Nel settore medicale, per esempio, Pure Storage sta evolvendo da un modello a consumo puro verso formule orientate al numero di studi o cartelle, più aderenti alle logiche operative del settore. "Oggi l'immagine ospedaliera non è più solo da archiviare: viene utilizzata per analisi, e deve essere immediatamente disponibile", spiega Galtarossa. I carichi variabili tipici di questo ambito rendono i modelli flessibili vantaggiosi anche economicamente, mentre il fleet management elimina la frammentazione delle risorse gestendo tutto come un unico pool.
La rivoluzione container: Kubernetes (e simili) come abilitatore chiave
L'esplosione della containerizzazione negli ultimi anni ha trasformato l'approccio di Pure Storage al mercato. L'azienda supporta sempre più i clienti nell'analisi della trasformazione, specialmente per progetti di Analytics e IA che girano nativamente su ambienti containerizzati. "Abbiamo forti integrazioni con OpenShift e ambienti containerizzati. E con la diffusione di workload IA e GPU-intensive, la necessità di storage ad alte performance è ancora più evidente. Le GPU non devono mai stare in attesa dei dati, e su questo noi possiamo garantire performance costanti anche in ambienti containerizzati. Il nostro compito è fornire l'expertise necessaria e una gestione del dato in grado di tradurre i requisiti di questi ambienti in una piattaforma storage realmente efficace", sottolinea Galtarossa.
Nei contesti di intelligenza artificiale, questa capacità diventa cruciale: le GPU rappresentano l'investimento più costoso e richiedono storage capace di tenere il passo per evitare sprechi di risorse preziose. Pure Storage garantisce performance costanti e prevedibili, ottimizzando l'utilizzo delle GPU e assicurando tempi di risposta compatibili con le applicazioni moderne. Le forti integrazioni con OpenShift e ambienti containerizzati dimostrano come l'azienda abbia saputo adattarsi alle nuove esigenze del mercato.

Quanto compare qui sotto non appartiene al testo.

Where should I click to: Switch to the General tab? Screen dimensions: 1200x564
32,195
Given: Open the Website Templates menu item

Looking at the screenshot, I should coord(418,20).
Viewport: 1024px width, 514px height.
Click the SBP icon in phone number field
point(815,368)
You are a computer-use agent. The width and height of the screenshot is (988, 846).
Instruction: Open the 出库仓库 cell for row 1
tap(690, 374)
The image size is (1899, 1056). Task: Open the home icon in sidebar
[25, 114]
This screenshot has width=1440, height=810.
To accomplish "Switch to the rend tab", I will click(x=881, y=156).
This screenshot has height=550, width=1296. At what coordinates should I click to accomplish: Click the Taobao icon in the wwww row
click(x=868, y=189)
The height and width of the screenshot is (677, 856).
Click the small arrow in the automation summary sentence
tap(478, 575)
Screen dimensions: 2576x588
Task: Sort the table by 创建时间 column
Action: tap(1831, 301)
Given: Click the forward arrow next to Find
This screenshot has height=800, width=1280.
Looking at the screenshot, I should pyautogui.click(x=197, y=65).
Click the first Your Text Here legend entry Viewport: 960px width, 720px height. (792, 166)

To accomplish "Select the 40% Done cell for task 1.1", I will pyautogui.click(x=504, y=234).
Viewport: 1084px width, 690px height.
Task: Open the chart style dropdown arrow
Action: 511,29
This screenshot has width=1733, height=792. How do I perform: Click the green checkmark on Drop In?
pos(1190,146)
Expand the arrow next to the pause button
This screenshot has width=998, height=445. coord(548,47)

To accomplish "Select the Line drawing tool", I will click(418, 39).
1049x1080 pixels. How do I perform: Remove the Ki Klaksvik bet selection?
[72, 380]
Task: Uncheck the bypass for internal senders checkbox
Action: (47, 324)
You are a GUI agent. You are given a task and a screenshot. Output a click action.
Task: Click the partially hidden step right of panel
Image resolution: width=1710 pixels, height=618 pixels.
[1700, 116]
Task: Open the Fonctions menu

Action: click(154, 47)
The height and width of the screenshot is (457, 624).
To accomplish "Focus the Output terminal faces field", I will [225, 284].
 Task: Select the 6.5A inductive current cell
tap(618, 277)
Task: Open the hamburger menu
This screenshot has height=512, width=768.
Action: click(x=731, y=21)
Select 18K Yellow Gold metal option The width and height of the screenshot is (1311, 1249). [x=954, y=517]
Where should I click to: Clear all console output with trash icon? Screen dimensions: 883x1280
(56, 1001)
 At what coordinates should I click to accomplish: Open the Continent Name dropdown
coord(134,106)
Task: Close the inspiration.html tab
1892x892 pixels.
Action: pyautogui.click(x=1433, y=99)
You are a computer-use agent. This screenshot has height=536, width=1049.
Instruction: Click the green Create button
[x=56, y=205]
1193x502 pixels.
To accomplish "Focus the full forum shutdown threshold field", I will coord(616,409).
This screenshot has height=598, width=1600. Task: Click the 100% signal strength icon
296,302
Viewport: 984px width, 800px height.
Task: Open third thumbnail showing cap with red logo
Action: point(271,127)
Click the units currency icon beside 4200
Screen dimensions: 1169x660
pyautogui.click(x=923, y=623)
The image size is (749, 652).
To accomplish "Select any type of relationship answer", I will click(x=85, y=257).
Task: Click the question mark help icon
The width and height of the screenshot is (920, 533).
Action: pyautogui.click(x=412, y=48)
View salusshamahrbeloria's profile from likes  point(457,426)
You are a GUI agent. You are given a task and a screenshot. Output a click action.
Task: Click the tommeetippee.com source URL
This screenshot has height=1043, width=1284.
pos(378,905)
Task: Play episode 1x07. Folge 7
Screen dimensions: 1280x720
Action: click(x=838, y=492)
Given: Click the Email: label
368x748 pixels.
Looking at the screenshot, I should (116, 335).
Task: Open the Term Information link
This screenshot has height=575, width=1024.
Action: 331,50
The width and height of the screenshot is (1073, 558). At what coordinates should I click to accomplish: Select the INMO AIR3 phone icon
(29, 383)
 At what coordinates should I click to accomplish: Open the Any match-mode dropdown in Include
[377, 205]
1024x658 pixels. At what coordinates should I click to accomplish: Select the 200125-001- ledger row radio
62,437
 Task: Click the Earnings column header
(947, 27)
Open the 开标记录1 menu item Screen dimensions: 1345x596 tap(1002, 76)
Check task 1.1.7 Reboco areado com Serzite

Il posizionamento di Pure Storage si concentra su aziende che necessitano di resilienza elevata, continuità operativa e integrazioni avanzate, collaborando con MSP, service provider, GSI e pubbliche amministrazioni. Nonostante la concorrenza spesso si basi sul prezzo, l'azienda riesce a competere grazie alla componente tecnica che molti bandi pubblici includono nel punteggio di valutazione, conquistando clienti come INAIL e diversi enti sanitari.